6. Final Considerations
This paper has presented the complexities of cyberculture that we consider important for understanding contemporary society and improving modern education. Based on the studies of Pierre Lévy, we have discussed issues that are part of the context of cyberculture, and serve to make modern society more complex.
By analyzing cyberculture and its own relationship with institutions, especially educational ones, we can come up with the following questions: Are educational institutions prepared to welcome and address the new issues that cyberculture has created? Are schools organized to observe the principle of the universal without the totality of cyberspace?
Those questions reveal that most educational institutions, most of the time, are not prepared or structured to handle most of the complexities of cyberculture. One possible reason is that most have been trained to teach intellectual writing technologies, which have existed for centuries. These are completely different from informatics technologies.

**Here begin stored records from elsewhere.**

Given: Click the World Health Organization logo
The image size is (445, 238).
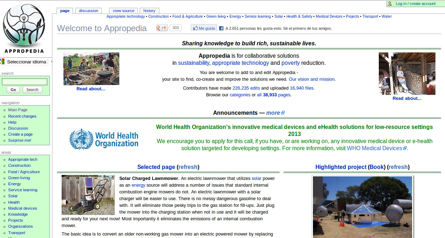Looking at the screenshot, I should (x=104, y=138).
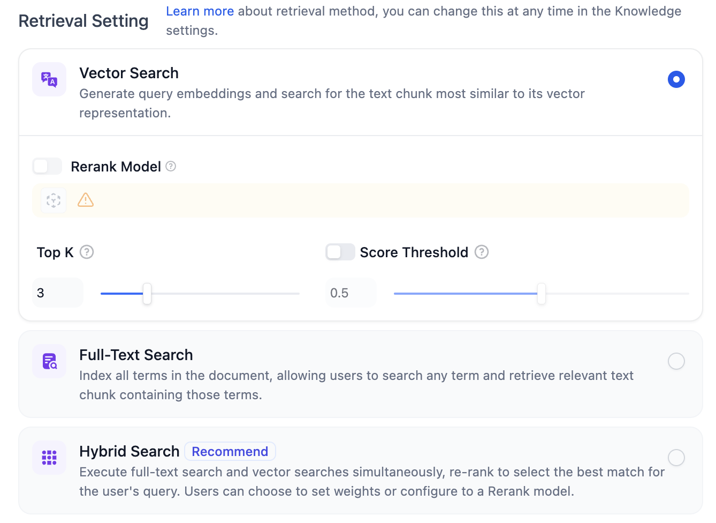Select the Vector Search radio button
Image resolution: width=716 pixels, height=523 pixels.
(x=676, y=79)
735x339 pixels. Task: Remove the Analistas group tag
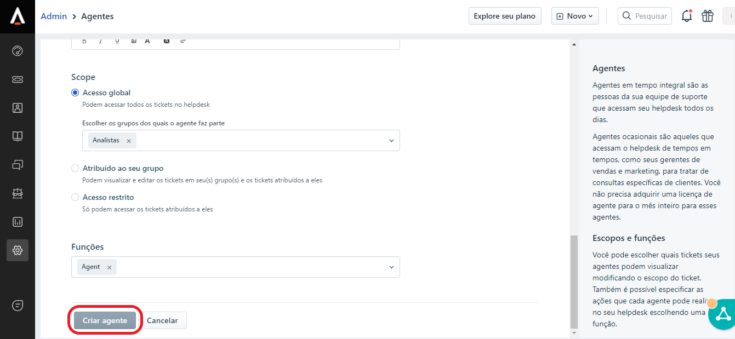tap(129, 141)
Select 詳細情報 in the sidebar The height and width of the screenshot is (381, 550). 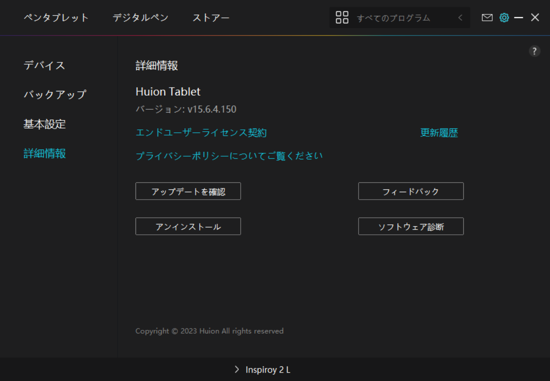[x=45, y=153]
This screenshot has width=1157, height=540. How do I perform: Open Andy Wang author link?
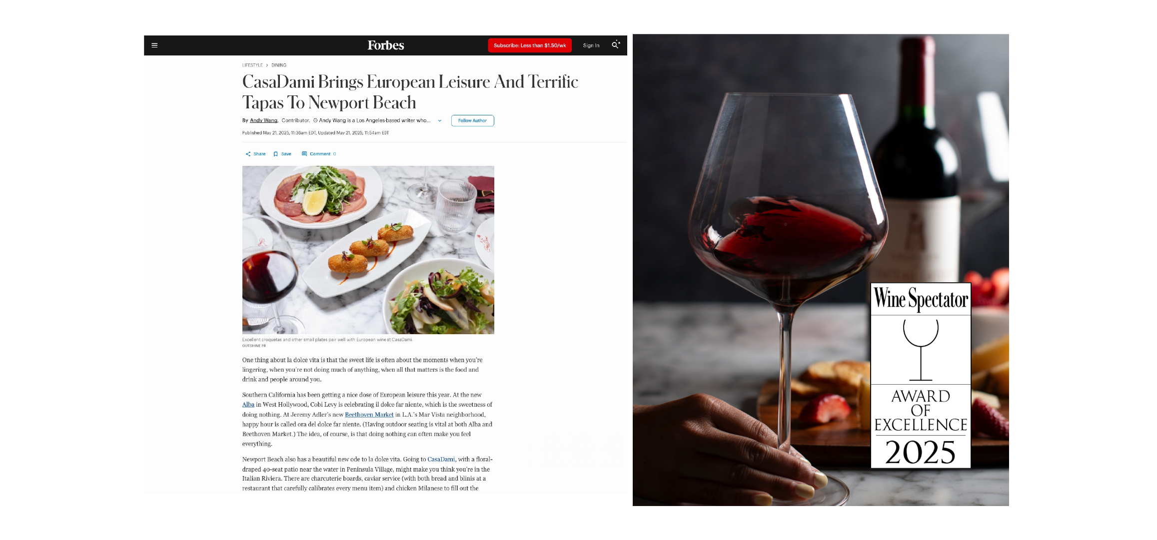click(263, 120)
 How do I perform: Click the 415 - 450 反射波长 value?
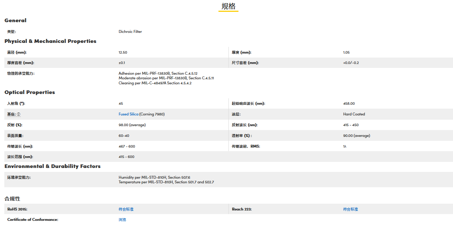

In addition, it is necessary to understand cyberculture―not just from the perspective of authors like Pierre Lévy, who defend a relatively optimistic view of contemporary society―but so that education professionals can improve their work as educators, We must analyze all aspects of cyberculture within the larger and more critical context of contemporary society. In other words, we must question ourselves to discover whether society is really improving people’s life conditions.
To sum up, we conclude that the complexities should be further studied and analyzed so that cyberculture can be better understood. Analyzing the work of thinkers like Pierre Lévy is an important step in that direction. Such an understanding makes it possible to reward institutions, while exploring the most positive potentialities of informatics intellectual technologies, cyberspace, and cyberculture.
1Simplified, the concept of Cognitive Ecology developed by Pierre Lévy, is made up of agencies, interactive schedules, and constitutive relationships space, where individual, institutional, and technical cognitive possibilities are defined and redefined. Additionally, it is in the area of agencies that forms of knowing, learning, thinking, and developing new technologies and institutions are conserved or generated.